Banda de sonido recomendada para leer esta nota: Brahms (Silvina amaba sus Liebeslieder Waltzes). También le gustaban: Bessie Smith, Tina Turner, Gardel, Piazzola, Schumann y Chopin (así que si quieren pueden ir mechando).



Confesó que se sentía “el etcétera de la familia”. Ocurre que era la menor de seis hermanas, Victoria Ocampo a la cabeza. Y así como la mayor fue todo lo que estaba bien, Silvina, que también encontró su lugar en la escritura, se ubicó en los márgenes, en el cuarto de planchado, arriba del cedro de su mansión de verano donde esperaba a los mendigos para darles leche con nata, siempre en la sombra. Pero aquí no vamos a poner a Silvina en ese lugar en el que la mayoría la pone: el de la pobre desplazada contra su voluntad, opacada por su hermana y su gran amor, Adolfo Bioy Casares, incluso también por su amigo Borges. Ocurre que ella se sentía cómoda en la sombra, “soy íntima”, decía. Se escondía de la gente tras sus icónicos anteojos de marco blanco y vidrio templado o se tapaba la cara paras las fotos.
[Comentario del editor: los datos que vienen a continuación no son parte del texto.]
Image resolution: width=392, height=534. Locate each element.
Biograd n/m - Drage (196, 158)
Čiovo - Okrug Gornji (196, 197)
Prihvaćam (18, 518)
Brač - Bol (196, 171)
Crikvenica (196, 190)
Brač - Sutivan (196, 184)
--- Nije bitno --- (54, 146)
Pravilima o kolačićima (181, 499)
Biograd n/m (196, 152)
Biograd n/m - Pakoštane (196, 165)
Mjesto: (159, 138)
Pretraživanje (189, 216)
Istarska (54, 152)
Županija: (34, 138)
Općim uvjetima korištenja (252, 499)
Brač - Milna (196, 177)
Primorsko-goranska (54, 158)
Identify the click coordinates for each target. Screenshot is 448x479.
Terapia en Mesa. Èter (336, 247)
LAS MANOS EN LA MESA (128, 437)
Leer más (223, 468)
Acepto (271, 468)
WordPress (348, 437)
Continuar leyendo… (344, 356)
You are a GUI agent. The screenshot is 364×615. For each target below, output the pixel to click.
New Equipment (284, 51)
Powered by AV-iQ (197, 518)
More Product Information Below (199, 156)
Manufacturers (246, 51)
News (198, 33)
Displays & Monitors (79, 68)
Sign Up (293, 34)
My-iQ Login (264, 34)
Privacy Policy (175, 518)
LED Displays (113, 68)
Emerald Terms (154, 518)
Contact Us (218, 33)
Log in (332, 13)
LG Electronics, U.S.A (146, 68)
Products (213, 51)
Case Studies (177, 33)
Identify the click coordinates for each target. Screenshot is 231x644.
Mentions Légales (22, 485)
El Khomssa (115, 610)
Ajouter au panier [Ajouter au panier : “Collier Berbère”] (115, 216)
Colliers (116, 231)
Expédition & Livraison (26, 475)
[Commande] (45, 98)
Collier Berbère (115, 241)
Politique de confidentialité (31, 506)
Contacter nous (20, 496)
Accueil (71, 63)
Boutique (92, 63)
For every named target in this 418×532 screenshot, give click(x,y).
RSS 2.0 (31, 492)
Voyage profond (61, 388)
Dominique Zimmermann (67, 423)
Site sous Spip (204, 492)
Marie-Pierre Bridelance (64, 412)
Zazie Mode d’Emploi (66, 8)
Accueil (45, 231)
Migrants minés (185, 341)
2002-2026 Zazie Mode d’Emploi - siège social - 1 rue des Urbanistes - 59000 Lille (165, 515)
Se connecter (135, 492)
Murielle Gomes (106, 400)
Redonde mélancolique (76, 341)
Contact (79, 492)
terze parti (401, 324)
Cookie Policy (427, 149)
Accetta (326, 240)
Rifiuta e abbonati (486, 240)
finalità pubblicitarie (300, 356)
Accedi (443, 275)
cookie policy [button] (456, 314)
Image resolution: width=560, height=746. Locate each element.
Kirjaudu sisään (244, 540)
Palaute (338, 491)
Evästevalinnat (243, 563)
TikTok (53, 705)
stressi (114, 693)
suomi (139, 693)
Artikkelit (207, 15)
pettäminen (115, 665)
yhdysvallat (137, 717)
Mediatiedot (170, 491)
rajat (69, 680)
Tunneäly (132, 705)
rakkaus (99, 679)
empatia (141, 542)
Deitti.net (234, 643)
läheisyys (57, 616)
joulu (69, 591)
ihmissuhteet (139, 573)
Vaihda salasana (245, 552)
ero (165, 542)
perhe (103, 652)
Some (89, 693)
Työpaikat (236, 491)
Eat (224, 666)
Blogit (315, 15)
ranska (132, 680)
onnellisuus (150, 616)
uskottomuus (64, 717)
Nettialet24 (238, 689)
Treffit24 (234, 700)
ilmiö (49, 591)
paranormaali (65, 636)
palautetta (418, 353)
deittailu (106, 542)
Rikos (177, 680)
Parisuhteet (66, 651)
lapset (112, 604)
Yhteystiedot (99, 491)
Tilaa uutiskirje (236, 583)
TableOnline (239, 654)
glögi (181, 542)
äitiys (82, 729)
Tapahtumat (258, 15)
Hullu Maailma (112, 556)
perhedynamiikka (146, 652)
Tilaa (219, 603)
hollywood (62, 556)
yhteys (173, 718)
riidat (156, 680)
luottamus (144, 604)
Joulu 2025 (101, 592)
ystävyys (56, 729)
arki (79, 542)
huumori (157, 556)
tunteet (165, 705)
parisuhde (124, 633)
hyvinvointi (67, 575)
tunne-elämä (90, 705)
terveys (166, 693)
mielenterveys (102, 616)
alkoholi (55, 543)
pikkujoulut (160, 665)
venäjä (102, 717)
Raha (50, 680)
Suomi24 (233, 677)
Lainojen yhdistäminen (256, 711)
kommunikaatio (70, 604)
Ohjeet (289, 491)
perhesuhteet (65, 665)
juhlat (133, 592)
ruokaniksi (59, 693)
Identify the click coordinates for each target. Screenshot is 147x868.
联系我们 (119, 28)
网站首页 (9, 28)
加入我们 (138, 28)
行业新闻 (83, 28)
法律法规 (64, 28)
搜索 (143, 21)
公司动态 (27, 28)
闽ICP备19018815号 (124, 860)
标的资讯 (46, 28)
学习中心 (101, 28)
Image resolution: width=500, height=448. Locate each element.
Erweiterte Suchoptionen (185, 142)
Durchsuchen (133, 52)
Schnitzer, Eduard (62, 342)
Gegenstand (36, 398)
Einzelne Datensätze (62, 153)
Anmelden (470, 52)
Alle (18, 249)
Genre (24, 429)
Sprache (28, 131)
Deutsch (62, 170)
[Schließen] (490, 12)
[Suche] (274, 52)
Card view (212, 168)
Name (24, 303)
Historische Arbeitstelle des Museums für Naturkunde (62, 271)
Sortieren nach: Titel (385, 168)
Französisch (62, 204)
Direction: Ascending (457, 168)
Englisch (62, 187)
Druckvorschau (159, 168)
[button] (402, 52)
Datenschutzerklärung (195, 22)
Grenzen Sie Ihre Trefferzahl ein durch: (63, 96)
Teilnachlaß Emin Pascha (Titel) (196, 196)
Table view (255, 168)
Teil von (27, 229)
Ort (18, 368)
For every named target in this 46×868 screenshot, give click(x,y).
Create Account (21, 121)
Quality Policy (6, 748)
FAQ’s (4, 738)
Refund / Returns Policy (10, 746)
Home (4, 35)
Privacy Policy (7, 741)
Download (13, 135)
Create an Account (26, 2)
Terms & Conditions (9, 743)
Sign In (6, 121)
No le gustaban las entrevistas, las fiestas, los homenajes, no hacía relaciones para beneficiarse, más bien al contrario: era ella la que beneficiaba a los demás con su mirada, su humanidad y sus excentricidades. Construyó una obra tan genuina como ella misma, que te seduce, te atrapa y te lleva a ese lugar oscuro que tanto disfrutaba.